Bereits der Antrag der Staatsanwaltschaft, Feiling überhaupt vorzuladen, hatte zu Protesten von Bürgerrechtsorganisationen wie dem Komitee für Grundrechte und Demokratie geführt. Obwohl die Verteidiger von Suder und Gauger die 1978 durchgeführten »Anhörungen« des Schwerverletzten, die bereits unmittelbar nach seiner Operation begonnen hatten und während seiner monatelangen Internierung in Polizeikasernen fortgesetzt wurden, »als Verstoß gegen das Folterverbot« werten, stimmte das Gericht der Verlesung besagter Protokolle zu. Auch das Gutachten einer Traumatologin, die nach Auswertung der Akten zu dem Ergebnis gekommen war, daß Feiling aufgrund des Unfalls wahrscheinlich an einer posttraumatischen Belastungsstörung litt, in seiner Willens- und Urteilsfähigkeit eingeschränkt war und nicht hätte vernommen werden dürfen, war für das Gericht bedeutungslos. Prozeßbeobachter rechnen indes damit, daß auch an den nächsten Verhandlungstagen weitere Vernehmungsprotokolle aus dem Jahr 1978 verlesen werden.
»Das Frankfurter Landgericht will die 80jährige Sonja Suder, die weiterhin in Haft ist, verurteilen, nur weil sie schweigt. Die politische Strafjustiz bestraft nicht aufgrund konkreter Straftaten, sondern wegen der Gesinnung, in diesem Fall aufgrund der Unbeugsamkeit einer Frau, die sich gemeinsam mit ihrem Lebensgefährten über dreißig Jahre lang der Festnahme entzog und sich nach ihrer Auslieferung aus Frankreich weigert, mit der deutschen Justiz zusammenzuarbeiten«, kommentierte eine Sprecherin des Solidaritätskomitees »Freiheit für Sonja Suder und Christian Gauger« das Vorgehen des Gerichtes am Dienstag gegenüber junge Welt.

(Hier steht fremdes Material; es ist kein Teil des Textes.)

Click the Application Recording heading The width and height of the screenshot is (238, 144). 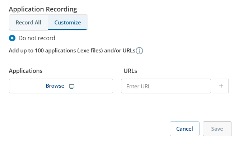tap(43, 9)
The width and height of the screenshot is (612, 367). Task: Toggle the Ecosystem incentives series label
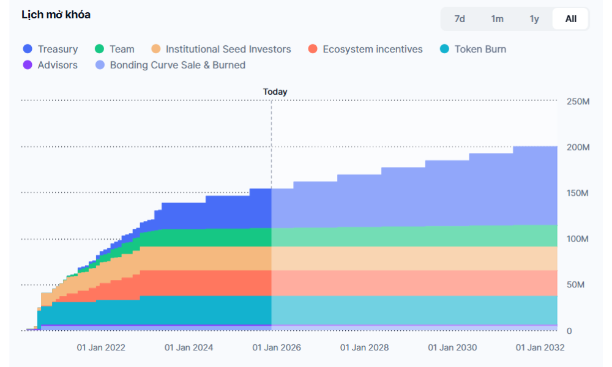(x=372, y=49)
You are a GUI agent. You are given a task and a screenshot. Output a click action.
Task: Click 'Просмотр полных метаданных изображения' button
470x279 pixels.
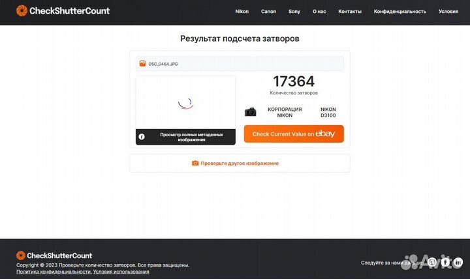tap(185, 137)
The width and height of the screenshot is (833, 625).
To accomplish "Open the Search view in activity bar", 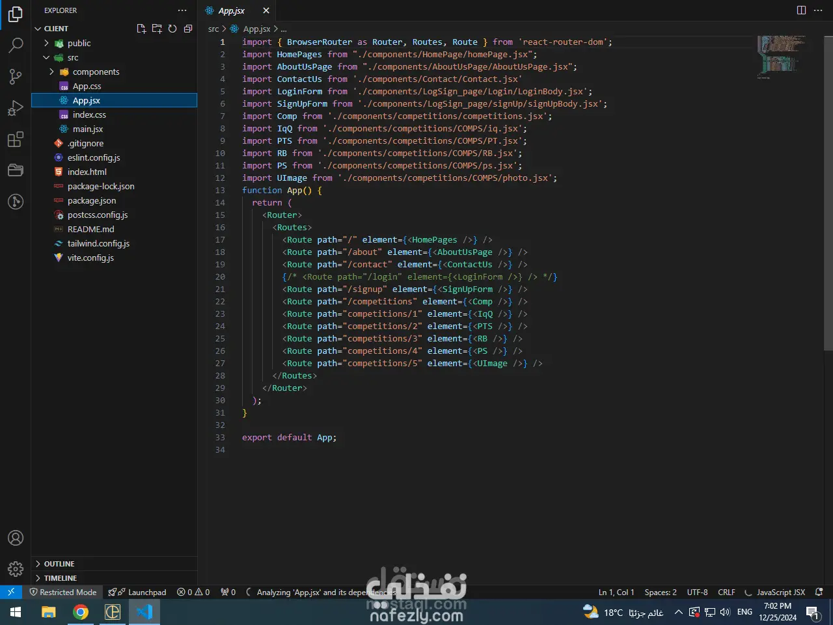I will click(16, 45).
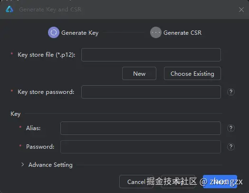Screen dimensions: 249x193
Task: Click the gray Generate CSR step circle
Action: point(156,32)
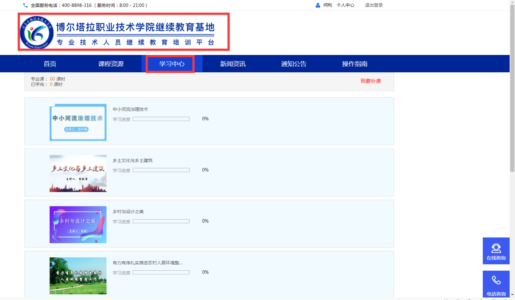Open 个人中心 in the top bar
This screenshot has height=300, width=515.
pyautogui.click(x=345, y=5)
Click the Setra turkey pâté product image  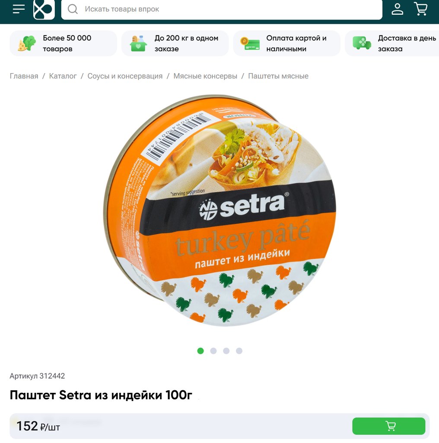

Hätte sich Richterin Stock gegen die Verlesung der Vernehmungsprotokolle entschieden, hätte sie sich ihre eigene Niederlage organisiert. Denn sowohl der Staatsanwaltschaft als auch dem Gericht mangelt es an jedwedem ernsthaften Beweis, auf dessen Grundlage Suder und Gauger verurteilt werden könnten.
Der Prozeß gegen die vermeintlichen RZ-Mitglieder soll nach derzeitigem Stand am heutigen Freitag fortgesetzt werden.